За что человек должен нести ответственность? За тесный круг близких ему людей или за что-то большее? Думаю, что трех героев книги — это два украинца и я сама — объединяет то, что война стала их призванием. Война воплощала в себе нечто намного большее, чем моя личность. Мне повезло жить в мире, где мои дети получают все, о чем могут помыслить, и у них есть отец, который о них заботится. Раз так, то меньшее, что я могу сделать — это, черт возьми, находиться на Украине и документировать страдания и жестокость, даже если это может стоить мне свободы передвижения и, в конечном счете, жизни».
— Написание книги помогло вам справиться с кризисом?
«Оно в любом случае помогло мне уложить в голове некоторые вещи, в том числе, в отношениях с мужем. Нам пришлось вместе восстанавливать всю историю. И даже если это было не слишком весело, и мы лишь снова ругались, мне кажется, что мы теперь лучше понимаем друг друга, хотя наши мнения и различаются. И муж все еще продолжает надеяться, что я не поеду на Украину», — рассказывает Матильде Кимер.
По словам Кимер, профессии военного корреспондента учатся на практике.
«Я не была и, строго говоря, и сейчас не являюсь военным корреспондентом. Я была корреспондентом на Украине, когда началась война, и она поселилась во мне. Я не могла от нее избавиться, да и сейчас не могу. И не хочу. Но я не желаю терять из-за этого свою семью».

◆ Задачи для решения ◆
a – Ответьте на вопросы по отрывку.
(i) Сколько героев в книге и кто они?
(ii) На что до сих пор надеется муж Матильде Кимер?
(iii) Как, по словам Кимер, осваивают профессию военного корреспондента?
b – Пожалуйста, перепишите из отрывка фрагмент между словами «За что человек» и «справиться с кризисом?» включительно.

◆ Представленные данные ◆
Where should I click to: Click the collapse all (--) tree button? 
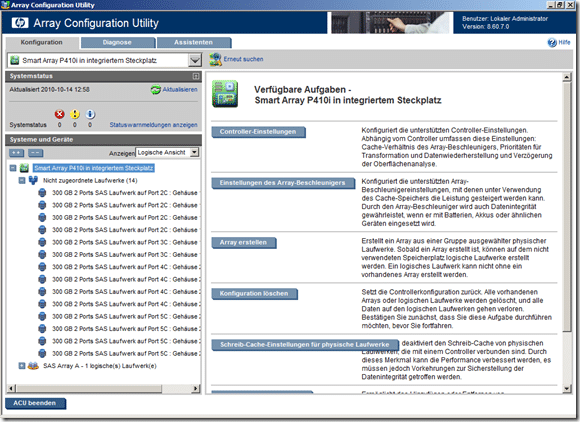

◆ Ответы по порядку ◆
a –
(i) Три героя: два украинца и она сама.
(ii) Что она не поедет на Украину.
(iii) На практике.

b –
За что человек должен нести ответственность? За тесный круг близких ему людей или за что-то большее? Думаю, что трех героев книги — это два украинца и я сама — объединяет то, что война стала их призванием. Война воплощала в себе нечто намного большее, чем моя личность. Мне повезло жить в мире, где мои дети получают все, о чем могут помыслить, и у них есть отец, который о них заботится. Раз так, то меньшее, что я могу сделать — это, черт возьми, находиться на Украине и документировать страдания и жестокость, даже если это может стоить мне свободы передвижения и, в конечном счете, жизни».
— Написание книги помогло вам справиться с кризисом?